## Work to be completed
Output the entries below so that they read exactly as they do now.
= = =
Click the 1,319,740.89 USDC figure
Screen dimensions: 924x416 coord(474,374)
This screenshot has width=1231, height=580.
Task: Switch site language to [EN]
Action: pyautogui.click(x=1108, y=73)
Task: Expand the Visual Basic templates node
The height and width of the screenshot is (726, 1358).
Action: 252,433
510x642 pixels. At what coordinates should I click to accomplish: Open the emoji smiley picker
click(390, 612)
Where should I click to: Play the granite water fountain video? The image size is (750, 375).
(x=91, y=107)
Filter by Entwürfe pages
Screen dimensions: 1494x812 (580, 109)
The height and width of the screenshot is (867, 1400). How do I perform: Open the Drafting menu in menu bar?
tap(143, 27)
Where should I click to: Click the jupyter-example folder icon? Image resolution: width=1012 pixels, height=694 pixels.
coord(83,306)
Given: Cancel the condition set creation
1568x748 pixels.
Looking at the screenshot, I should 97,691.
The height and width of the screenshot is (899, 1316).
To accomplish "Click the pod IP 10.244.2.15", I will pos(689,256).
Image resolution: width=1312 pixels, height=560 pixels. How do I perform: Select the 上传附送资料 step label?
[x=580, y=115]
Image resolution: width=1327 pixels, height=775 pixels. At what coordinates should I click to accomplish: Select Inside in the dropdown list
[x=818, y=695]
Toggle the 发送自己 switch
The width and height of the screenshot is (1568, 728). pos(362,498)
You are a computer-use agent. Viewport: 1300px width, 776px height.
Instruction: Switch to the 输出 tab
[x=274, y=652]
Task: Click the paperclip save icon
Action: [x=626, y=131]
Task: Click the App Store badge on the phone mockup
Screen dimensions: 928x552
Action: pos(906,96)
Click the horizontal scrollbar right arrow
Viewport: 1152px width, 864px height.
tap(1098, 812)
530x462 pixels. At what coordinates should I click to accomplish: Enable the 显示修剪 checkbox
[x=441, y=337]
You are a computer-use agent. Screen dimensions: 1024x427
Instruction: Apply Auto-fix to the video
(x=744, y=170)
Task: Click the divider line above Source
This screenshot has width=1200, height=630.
= = =
## Problem solution
Click the 1,319,740.89 USDC figure
Screen dimensions: 924x416 coord(474,374)
This screenshot has width=1231, height=580.
Task: Switch site language to [EN]
Action: pyautogui.click(x=1108, y=73)
Task: Expand the Visual Basic templates node
The height and width of the screenshot is (726, 1358).
Action: 252,433
510x642 pixels. At what coordinates should I click to accomplish: Open the emoji smiley picker
click(390, 612)
Where should I click to: Play the granite water fountain video? The image size is (750, 375).
(x=91, y=107)
Filter by Entwürfe pages
Screen dimensions: 1494x812 (580, 109)
The height and width of the screenshot is (867, 1400). How do I perform: Open the Drafting menu in menu bar?
tap(143, 27)
Where should I click to: Click the jupyter-example folder icon? Image resolution: width=1012 pixels, height=694 pixels.
coord(83,306)
Given: Cancel the condition set creation
1568x748 pixels.
Looking at the screenshot, I should 97,691.
The height and width of the screenshot is (899, 1316).
To accomplish "Click the pod IP 10.244.2.15", I will pos(689,256).
Image resolution: width=1312 pixels, height=560 pixels. How do I perform: Select the 上传附送资料 step label?
[x=580, y=115]
Image resolution: width=1327 pixels, height=775 pixels. At what coordinates should I click to accomplish: Select Inside in the dropdown list
[x=818, y=695]
Toggle the 发送自己 switch
The width and height of the screenshot is (1568, 728). pos(362,498)
You are a computer-use agent. Viewport: 1300px width, 776px height.
Instruction: Switch to the 输出 tab
[x=274, y=652]
Task: Click the paperclip save icon
Action: [x=626, y=131]
Task: Click the App Store badge on the phone mockup
Screen dimensions: 928x552
Action: pos(906,96)
Click the horizontal scrollbar right arrow
Viewport: 1152px width, 864px height.
tap(1098, 812)
530x462 pixels. At what coordinates should I click to accomplish: Enable the 显示修剪 checkbox
[x=441, y=337]
You are a computer-use agent. Screen dimensions: 1024x427
Instruction: Apply Auto-fix to the video
(x=744, y=170)
Task: Click the divider line above Source
This screenshot has width=1200, height=630.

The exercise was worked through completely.